Fast forward another decade, and Ethernet is the frontrunner for on-car networking technology. We are today talking about zonal architectures in software-defined vehicles, and safety/security are mainstream considerations across the still very complex automotive design chain. And the automotive design chain itself is rapidly transforming as well.

The reality from Bosch

On Tuesday, Day 1, I caught the Bosch keynote by Dr. Matthias Klauda, EVP of the Cross-Computing Solutions division. Dr. Klauda focused on three key messages—car architectures, data and DevOps, and partnerships. He explained the transformation from a domain-oriented architecture to vehicle-centralized and zonal architectures with the consolidation of central computing platforms, the trend towards reduced wiring by the individual zonal ECUs, and intelligent and safe power nets with eFuses and an always-available connection to the back-end. He nicely quantified the returns of such a transformation, including up to 20% wiring weight reduction, up to 30% reduction in cable length, up to 4% cost reduction, and up to 9% fewer ECUs.

On the topic of data and DevOps, Dr. Klauda described the combination of development and deep learning loops that require fast access to data of actual and simulated driving scenarios that focus on system validation. In addition, developers need to consider the learnings from corner cases from billions of driven miles. Consider how neural nets may handle use cases of a man in a chicken suit crossing a street or a boat falling off a truck but being upside down.

In the area of partnerships, Dr. Klauda described the transformation away from the traditional, very hierarchical, tiered supply chain. Classically, OEMs interact primarily with Tier 1 suppliers, who work with Tier 2 suppliers. In the future, we are facing an OEM-centric constellation that is free of hierarchy and enables direct interaction with Tier 2s.

Scenes from the show floor

Speaking of ecosystems, when walking the show floor, it was clear that RISC-V has entered the “mainstream” as in RISC-V not being the exception for support in microcontrollers and debuggers but now as a standard alternative alongside other processor architectures. We have moved beyond the “jeans and shovels” gold rush of RISC-V-based architectures.

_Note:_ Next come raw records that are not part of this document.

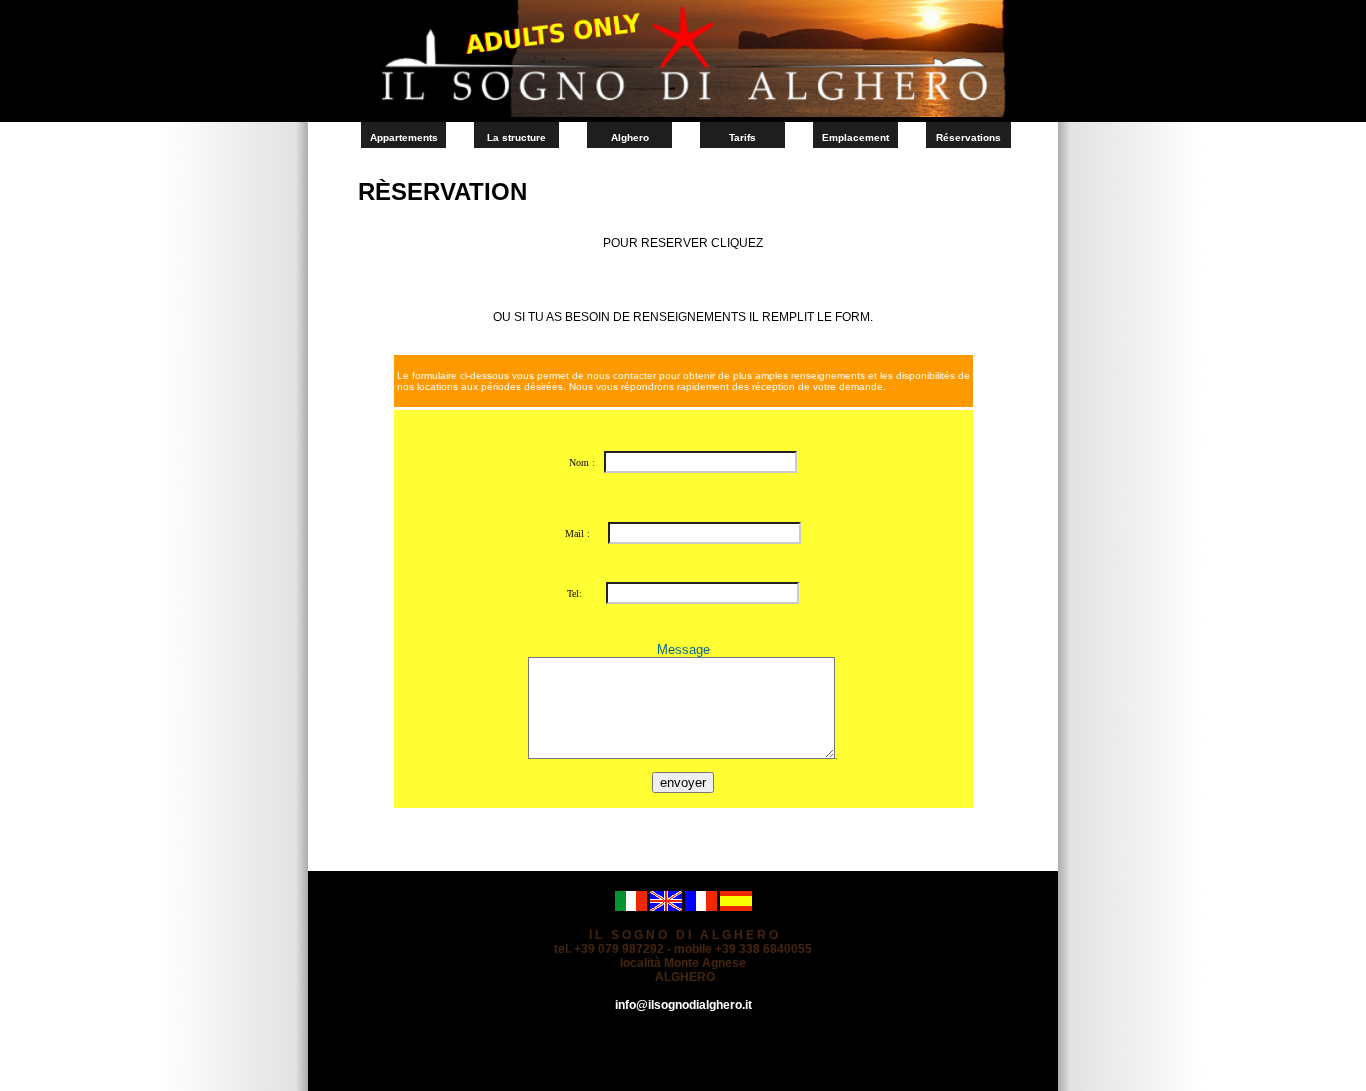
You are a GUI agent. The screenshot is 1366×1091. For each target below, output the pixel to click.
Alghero (630, 137)
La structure (516, 137)
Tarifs (742, 137)
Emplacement (855, 137)
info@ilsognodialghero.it (683, 1005)
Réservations (968, 137)
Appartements (404, 137)
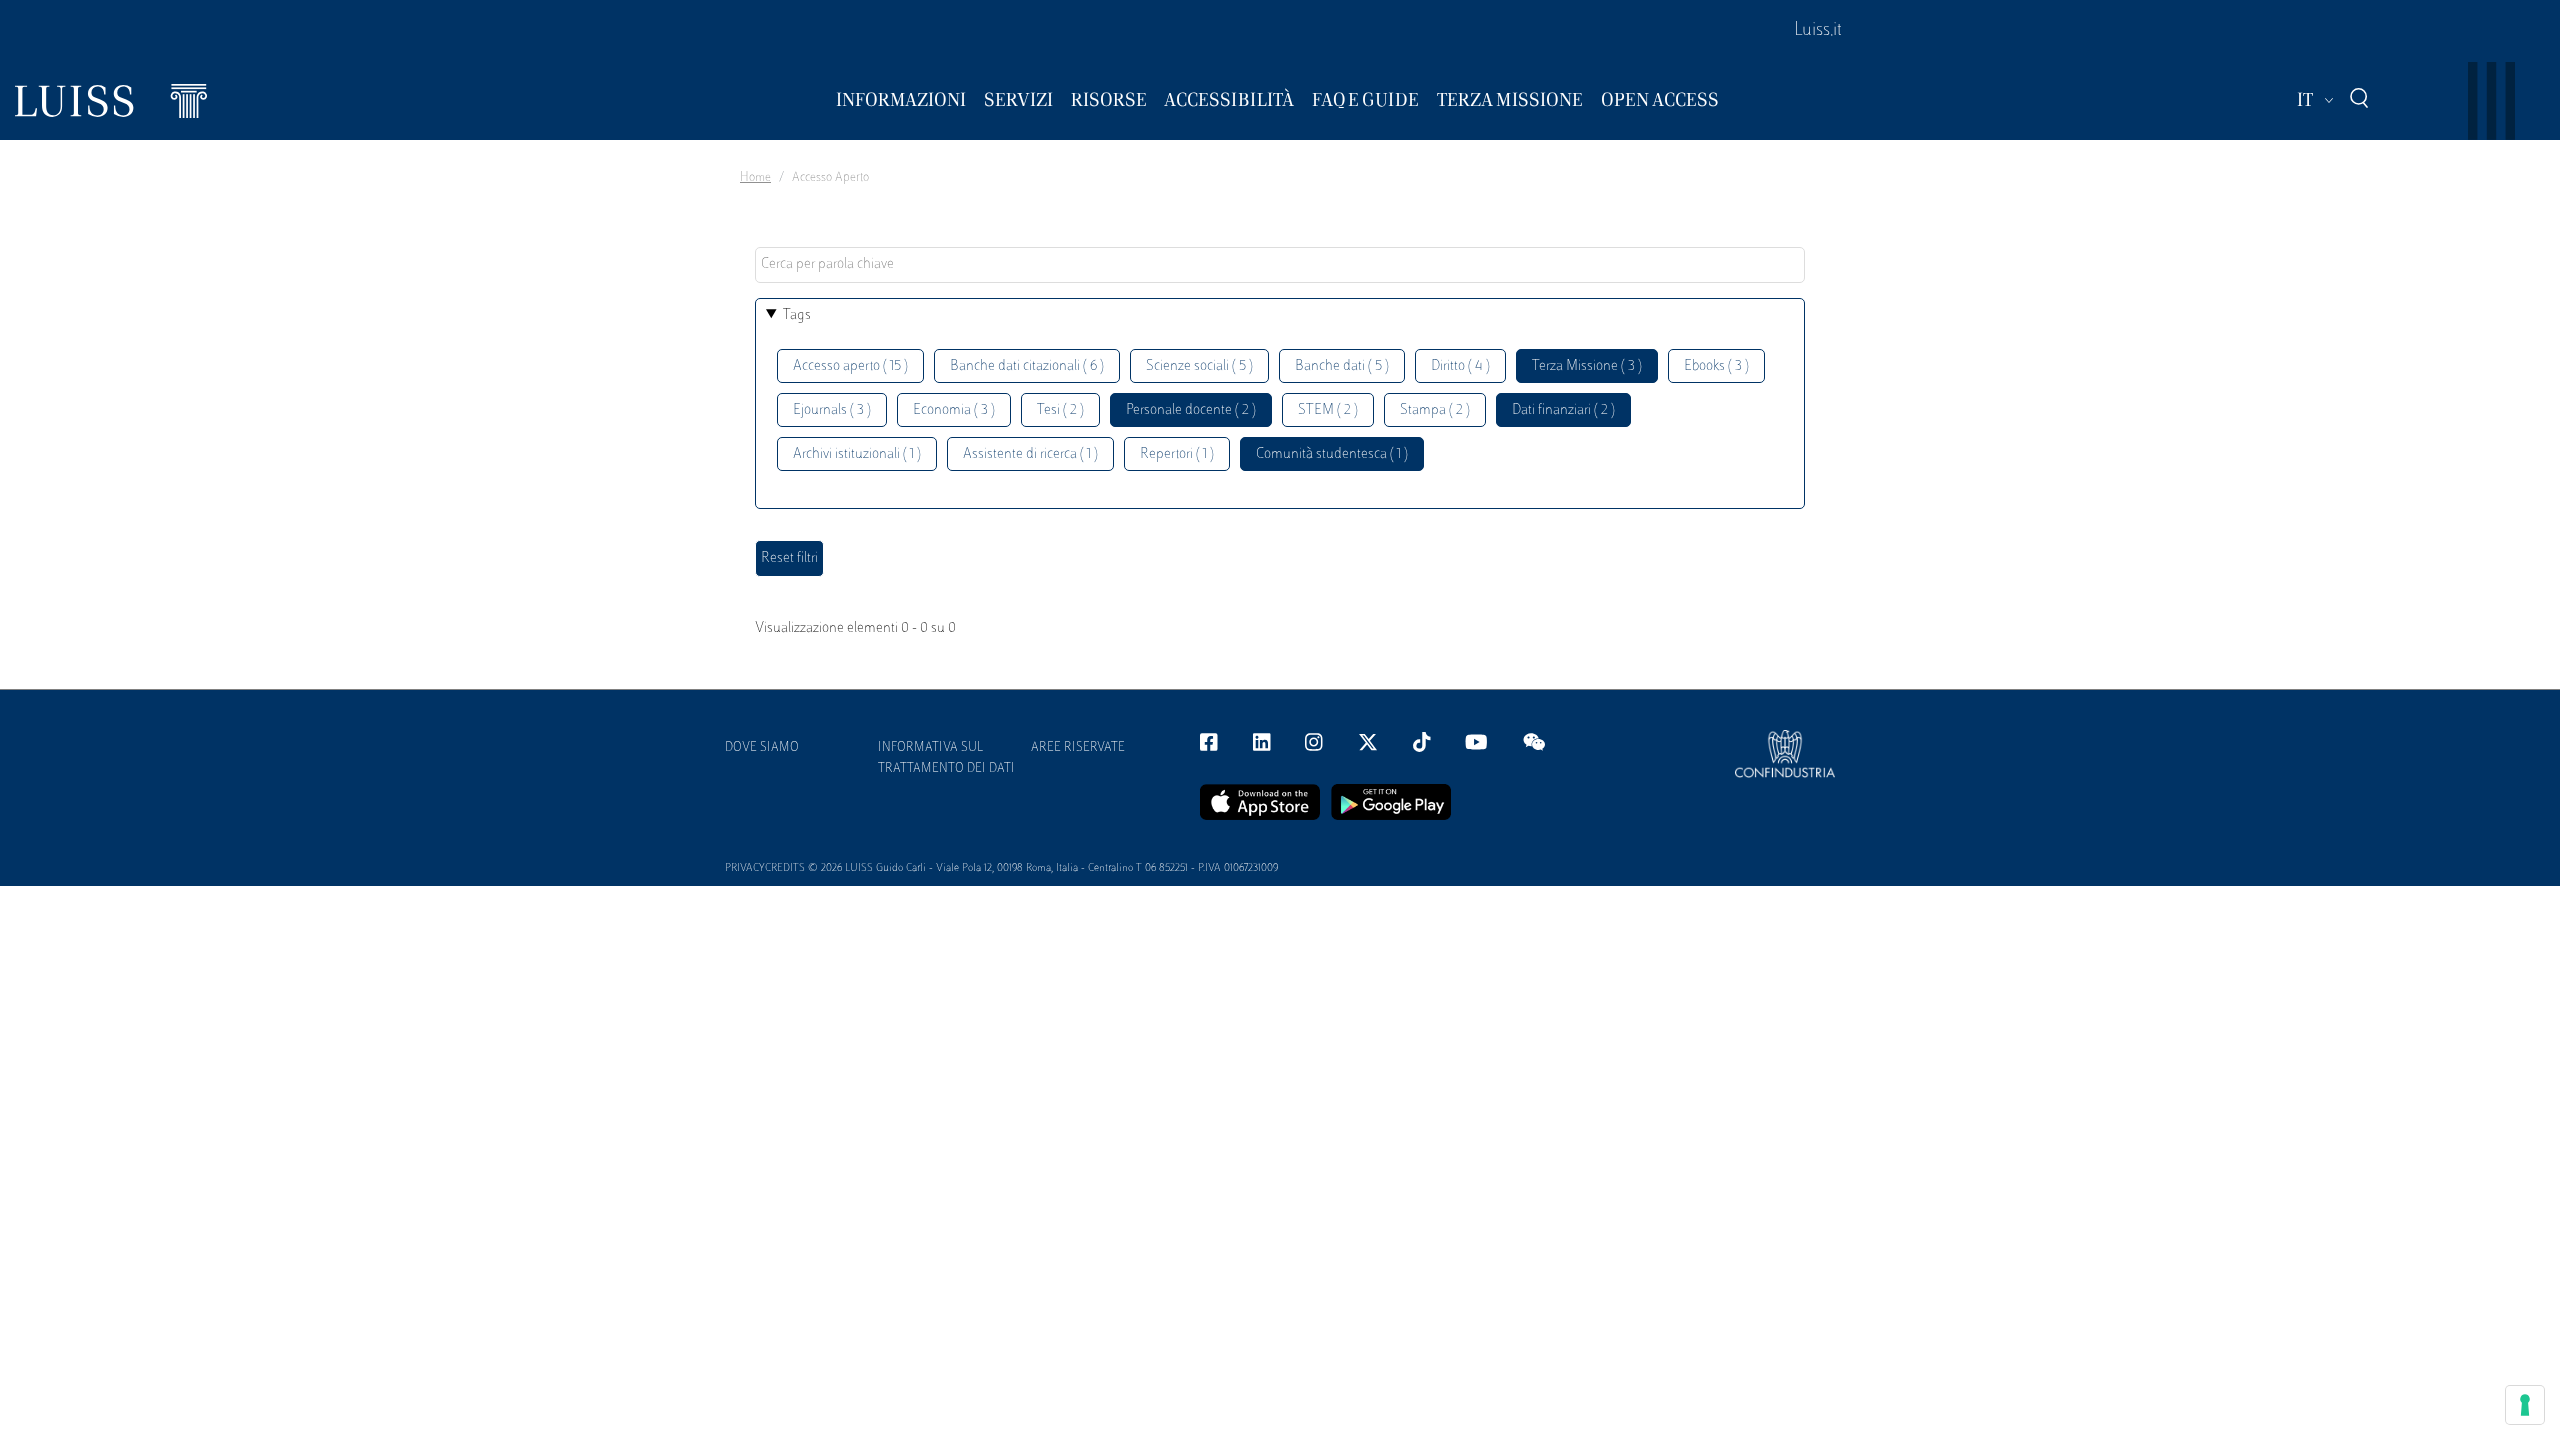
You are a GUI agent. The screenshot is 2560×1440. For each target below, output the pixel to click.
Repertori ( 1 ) (1177, 454)
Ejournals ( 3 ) (832, 410)
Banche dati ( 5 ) (1342, 366)
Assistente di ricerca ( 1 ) (1030, 454)
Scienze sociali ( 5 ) (1199, 366)
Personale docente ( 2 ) (1191, 410)
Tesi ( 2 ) (1060, 410)
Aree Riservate (1078, 748)
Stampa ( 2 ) (1435, 410)
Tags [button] (797, 315)
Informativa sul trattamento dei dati (946, 758)
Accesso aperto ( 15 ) (850, 366)
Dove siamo (762, 748)
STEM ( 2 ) (1328, 410)
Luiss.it (1818, 31)
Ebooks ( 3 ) (1716, 366)
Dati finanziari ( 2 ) (1563, 410)
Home (755, 178)
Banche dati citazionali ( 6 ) (1027, 366)
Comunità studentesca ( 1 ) (1332, 454)
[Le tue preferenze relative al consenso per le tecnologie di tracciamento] (2525, 1405)
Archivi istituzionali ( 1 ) (857, 454)
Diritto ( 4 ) (1460, 366)
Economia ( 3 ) (954, 410)
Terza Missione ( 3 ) (1587, 366)
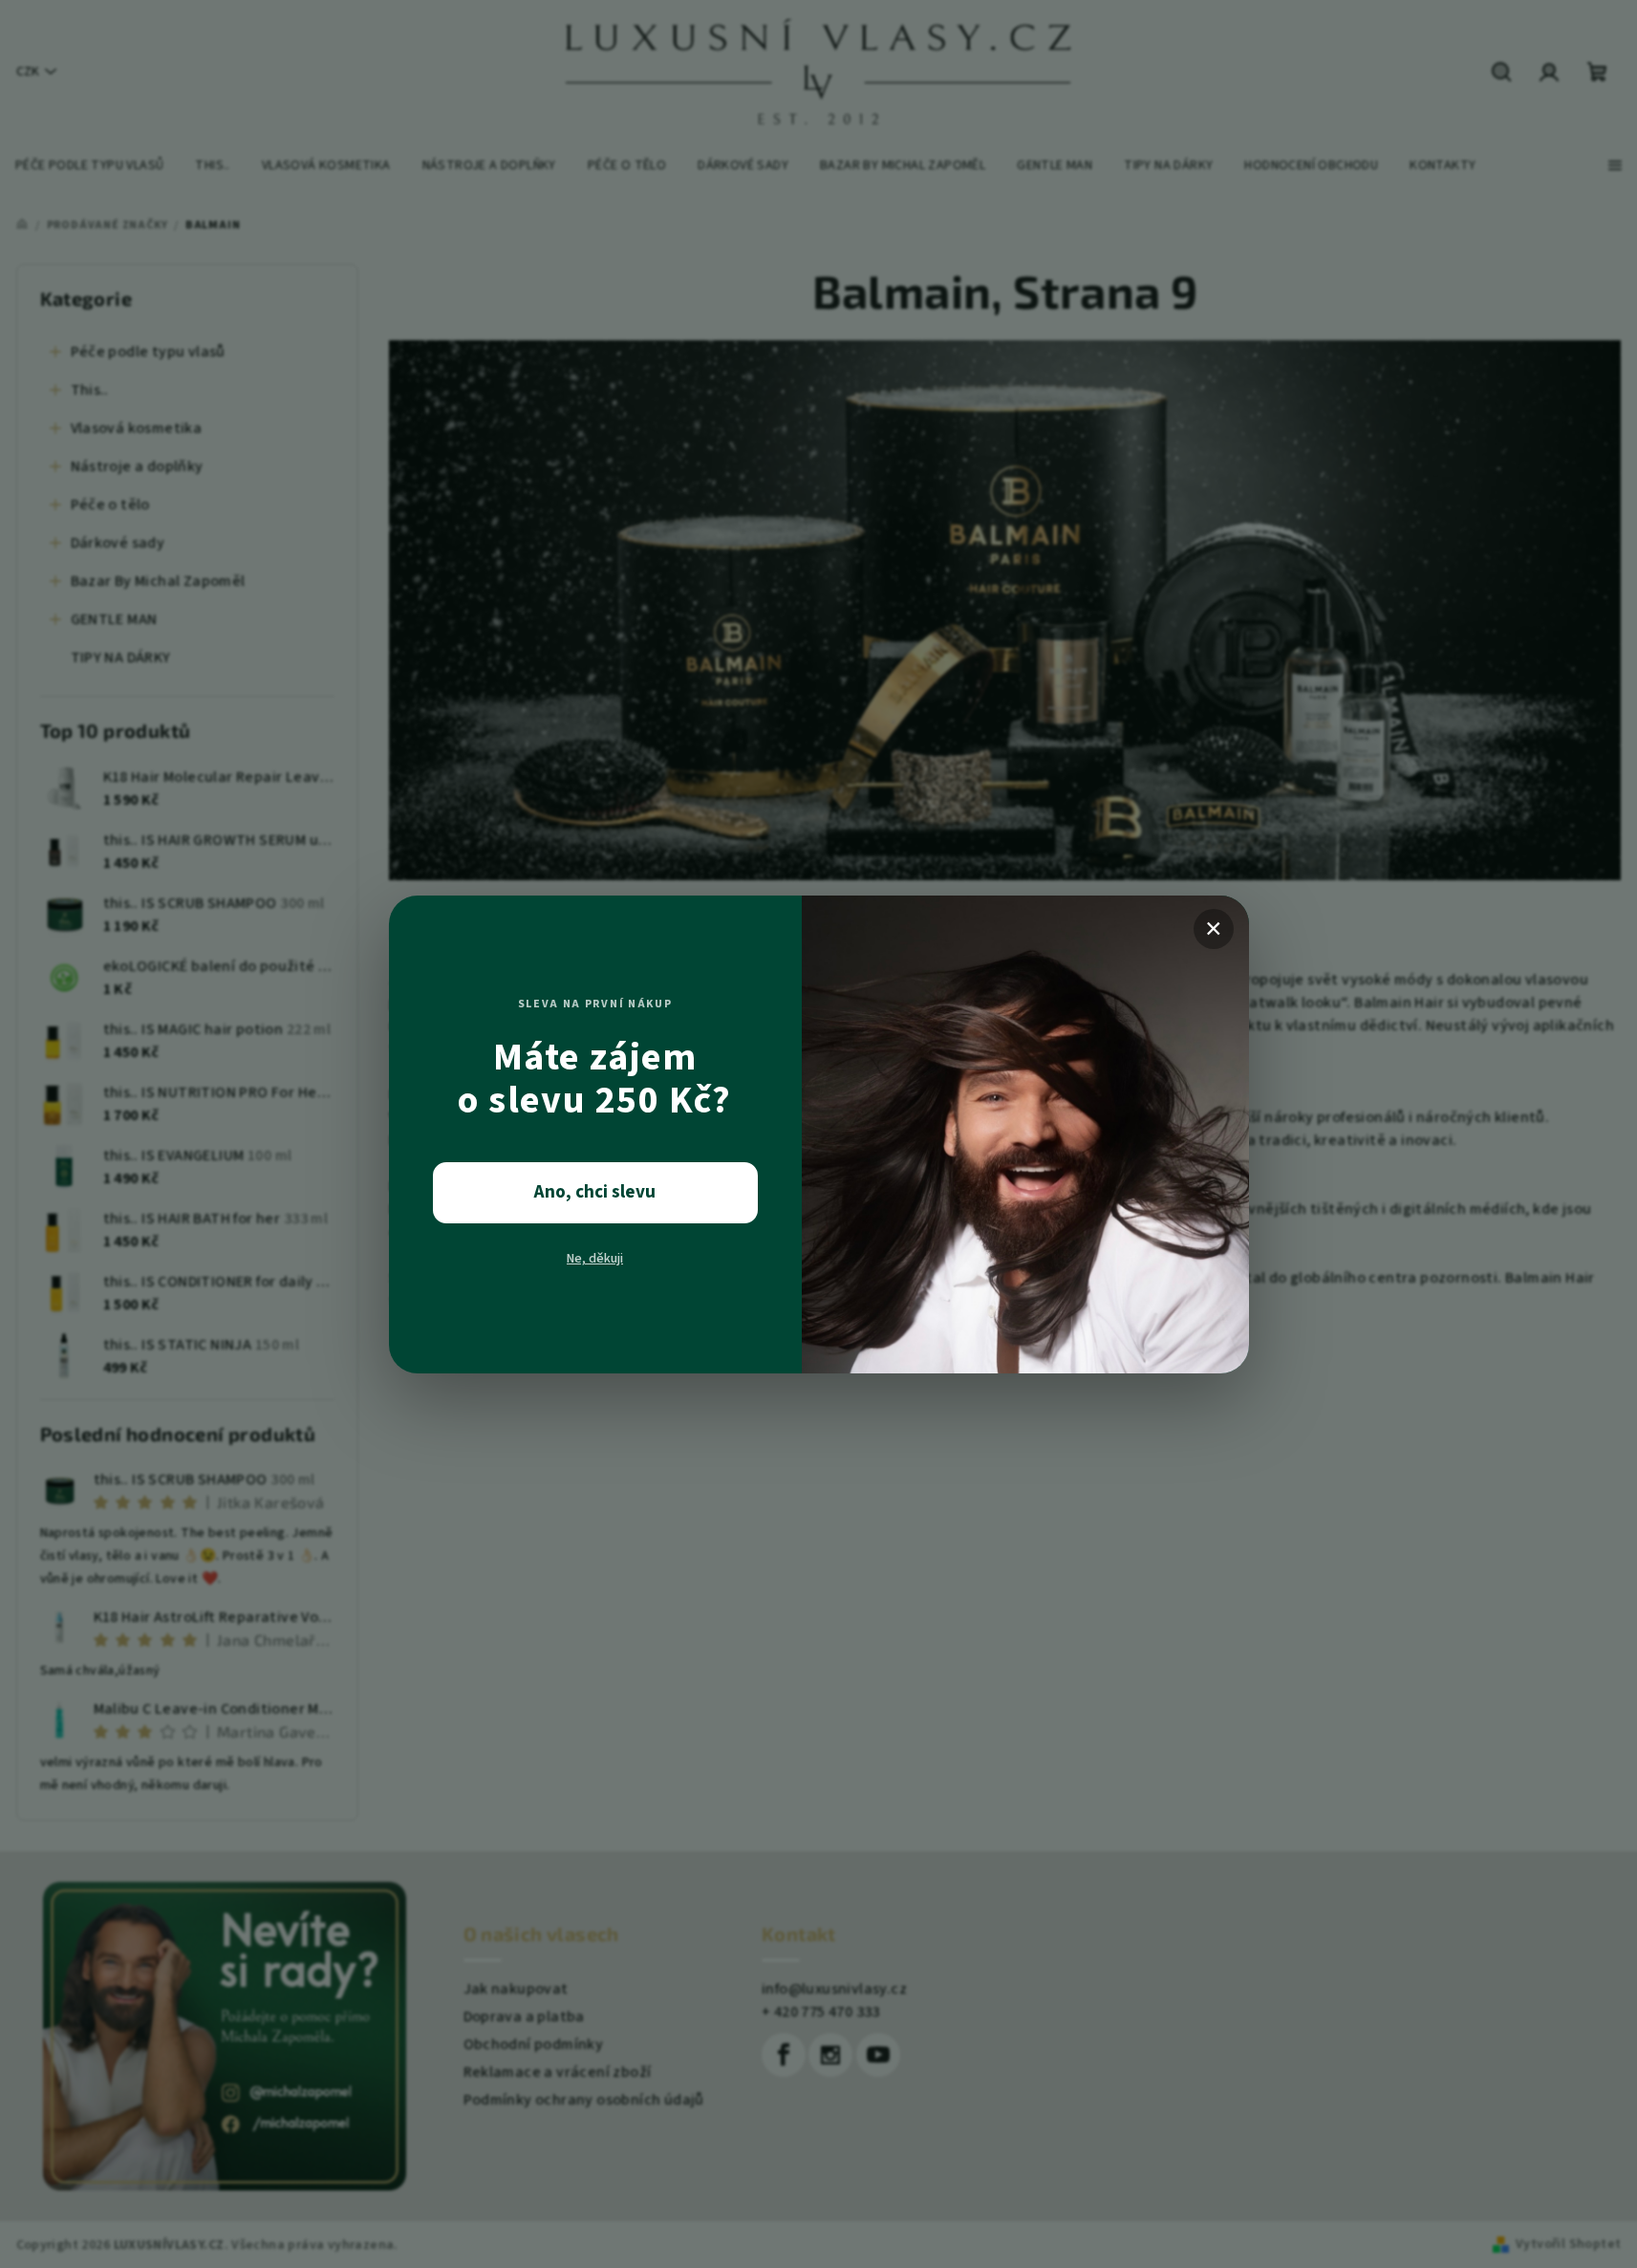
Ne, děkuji (595, 1258)
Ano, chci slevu (595, 1192)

Security and safety were pretty much omnipresent on the show floor, and it felt a little like more intelligent AI/ML-enabled devices were on display than smart people discussing them. Embedded World 2020 was my last trade show with the pandemic already looming, and, at the time, it had already scaled down a little. We are not fully back yet. The show felt smaller this year, with lower numbers of attendees also attending the keynote, before which the organizers cited there were 20,000 registered visitors. Incidentally, the taxi driver asked me whether something was wrong because his profession had more significant expectations for the show.

That said, it was universally noticeable that everybody seemed happy to be able to interact in person again. Fingers crossed that the next Embedded World—scheduled for March 14 – 16, 2023—will return to past heights of attendance again.